Even the courses are shared across all universities so students from other universities are able to participate with peers from across the country.
“Basically, a university does not have to build 20 versions of the same course and apply it to all their campuses. They can just deploy it once and focus on it,” he says.
But it is not just students who are interested in online learning, working professionals are also looking to upskill themselves.
OpenLearning said it is working to create an Early Childhood Education Diploma with the Sultan Idris Education University (UPSI) due to the prerequisite that all childcare providers hold this qualification by 2020.
“This means that nationwide, even those with 20-30 years of experience in the field would have to go back to school in order to continue in this line of work. Many (we hope) will choose to enrol in an online version as it is more convenient and flexible,” says Brimo.

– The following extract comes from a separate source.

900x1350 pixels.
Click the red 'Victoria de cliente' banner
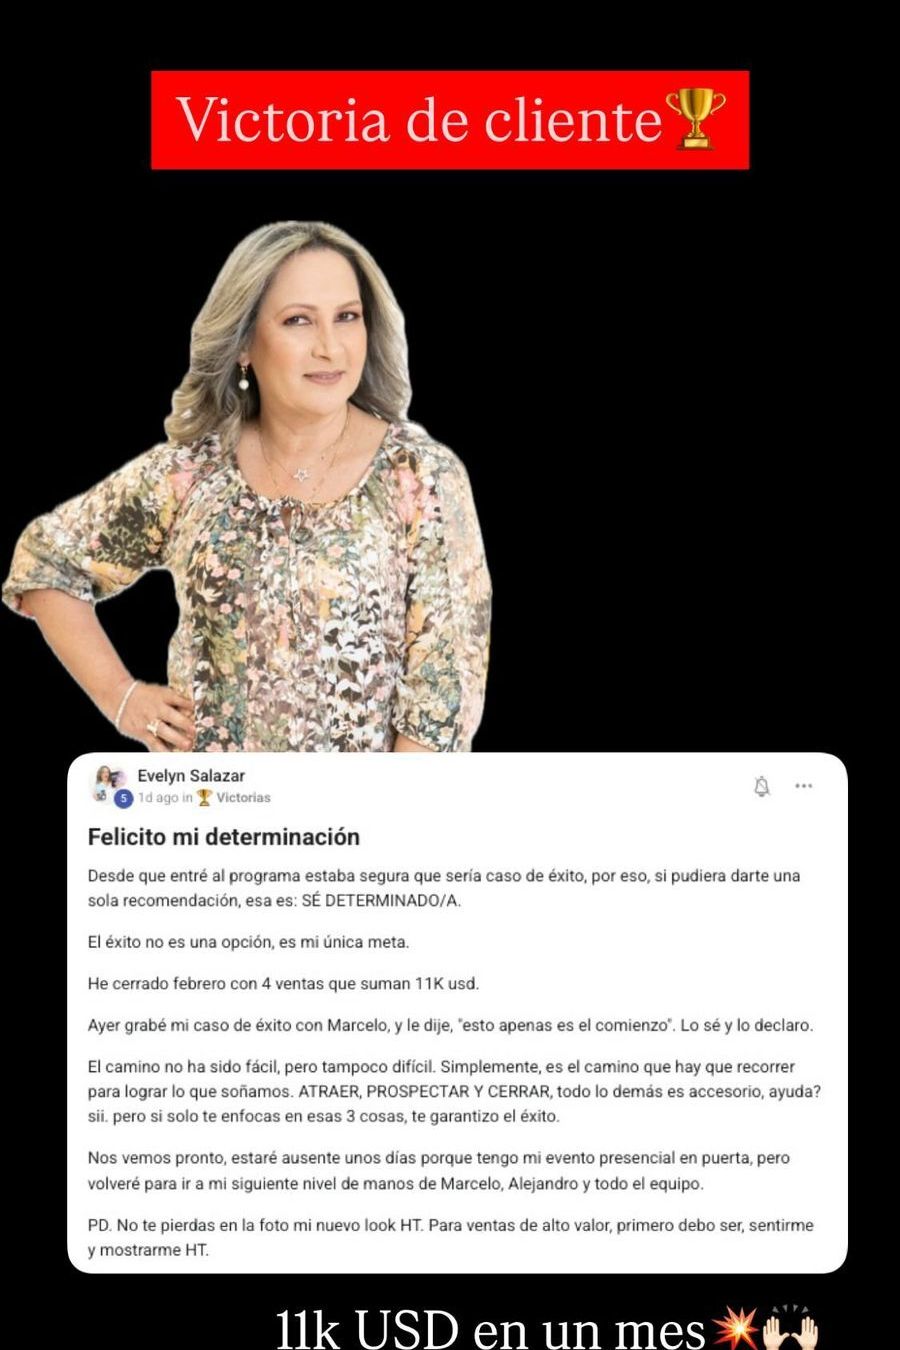click(x=450, y=120)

A student-centred approach
Online learning in the past used to consist of passively watching videos and reading materials. Occasionally students would be tested with tests and quizzes to gauge their understanding of the subject.
OpenLearning, on the other hand, looks to utilise a full spectrum of online learning activities that can engage and inspire students by introducing more active content and peer activities.
Putting the power of choice in the hands of students is part of the approach OpenLearning is taking which is different from previous forms of online education. Students are able to explore and discover the subject on their own at their own pace.
The platform also looks to follow a social media workflow that resonates strongly with generation Z students who have grown up with the Internet, mobile phones, video-on-demand and instant messaging.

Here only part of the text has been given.